1Department of Laboratory Medicine; 2Shanghai Institute of Medical Genetics, Children's Hospital of Shanghai, Shanghai Jiao Tong University; 3Key Laboratory of Medical Embryo Molecular Biology, Ministry of Health and Shanghai Laboratory of Embryo and Reproduction Engineering, Shanghai 200040; 4Product Department, WuXi Health Net Co., Ltd., Shanghai 200131; 5BasePair Biotechnology Co., Ltd., Suzhou, Jiangsu 215028; 6Shanghai Center for Bioinformation Technology,  Shanghai Institutes of Biomedicine, Shanghai Academy of Science and Technology, Shanghai 201203, P.R. China

Received January 15, 2018;  Accepted September 28, 2018

PMID: 30365071     DOI: 10.3892/mmr.2018.9581

Key words: multiplex ligation-dependent probe amplification, copy number variations, next-generation sequencing, 22q11.2 deletion syndrom

Abstract.

The aim of the present study was to describe a multiplex ligation-dependent probe amplification (MLPA)-based next-generation sequencing (NGS) assay that exhibited a significantly higher efficiency in detecting copy number variations (CNVs) and known single-nucleotide variants, compared with traditional MLPA. MLPA polymerase chain reaction products were used to construct a library with indexed adapters, which was subsequently tested on an NGS platform, and the resulting data were analyzed by a series of analytical software.
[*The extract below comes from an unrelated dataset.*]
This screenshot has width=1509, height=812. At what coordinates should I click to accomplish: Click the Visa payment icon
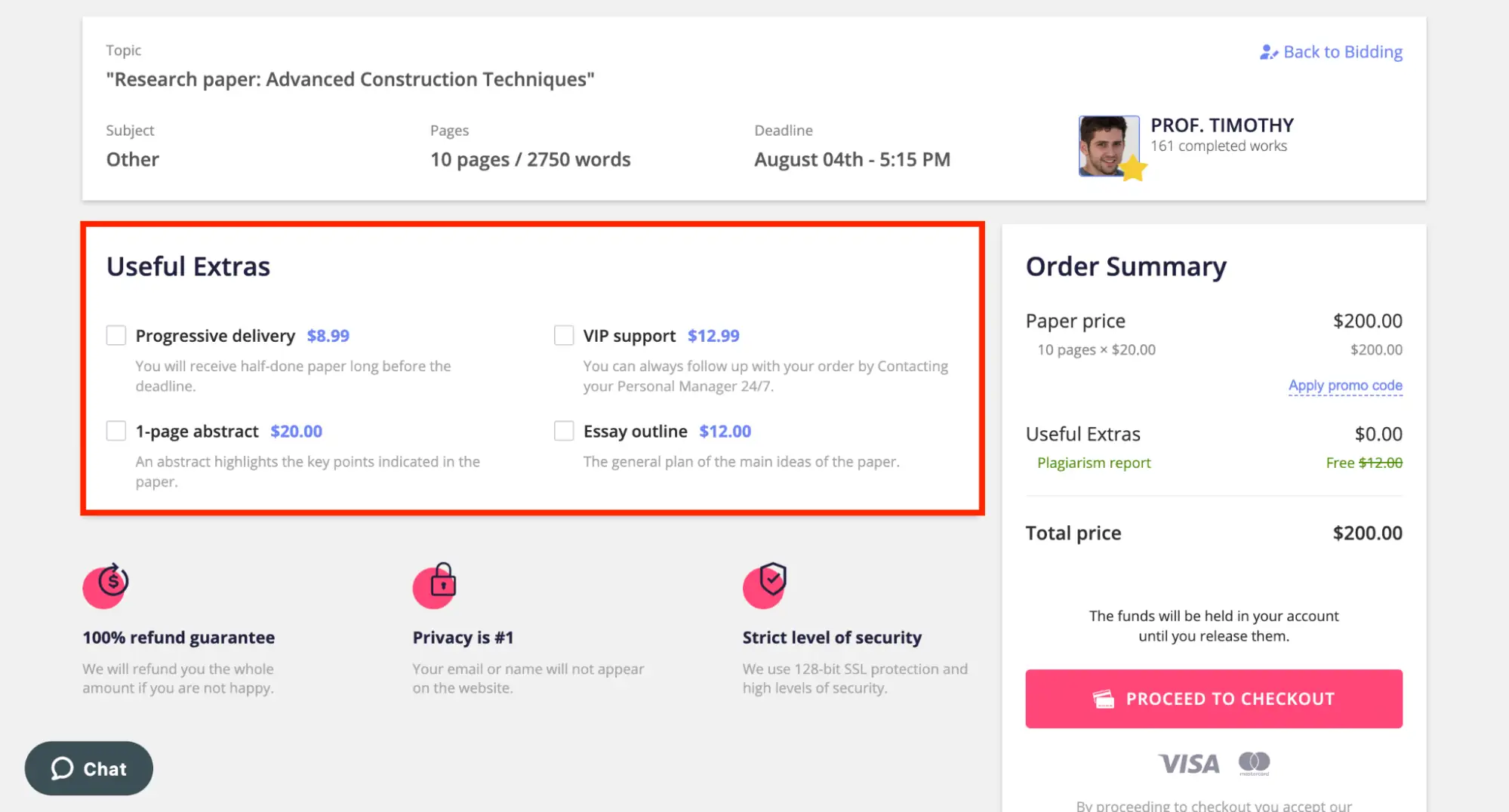coord(1188,763)
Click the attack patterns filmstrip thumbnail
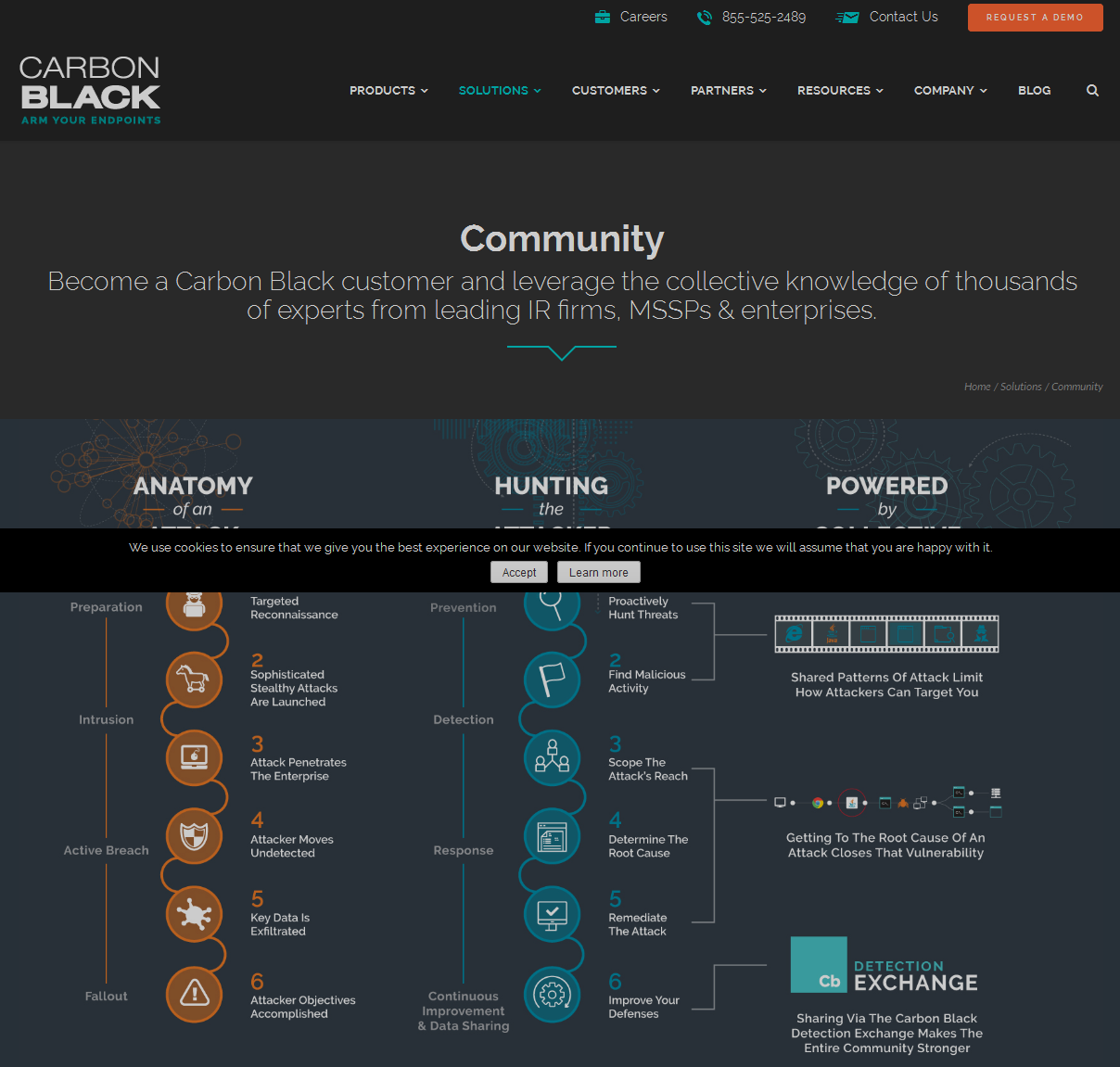The height and width of the screenshot is (1067, 1120). pos(886,634)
The reads from each probe reflected genetic variations in the target regions, and fragment differentiation was based on the specific base composition of the sequences, rather than fragment length, which was determined by capillary electrophoresis. The results of this approach were not only consistent with the MLPA results following capillary electrophoresis, but also coincided with the CNV results from the single-nucleotide polymorphism array chip. This method allowed high-throughput screening for the number of fragments and samples by integrating additional indices for detection. Furthermore, this technology precisely and accurately performed large‑scale detection and quantification of DNA variations, thereby serving as an effective and sensitive method for diagnosing genetic disorders caused by CNVs and known single-nucleotide variations. Notably, MLPA-NGS circumvents the problems associated with the inaccuracies of NGS in CNV detection due to the use of target sequence capture.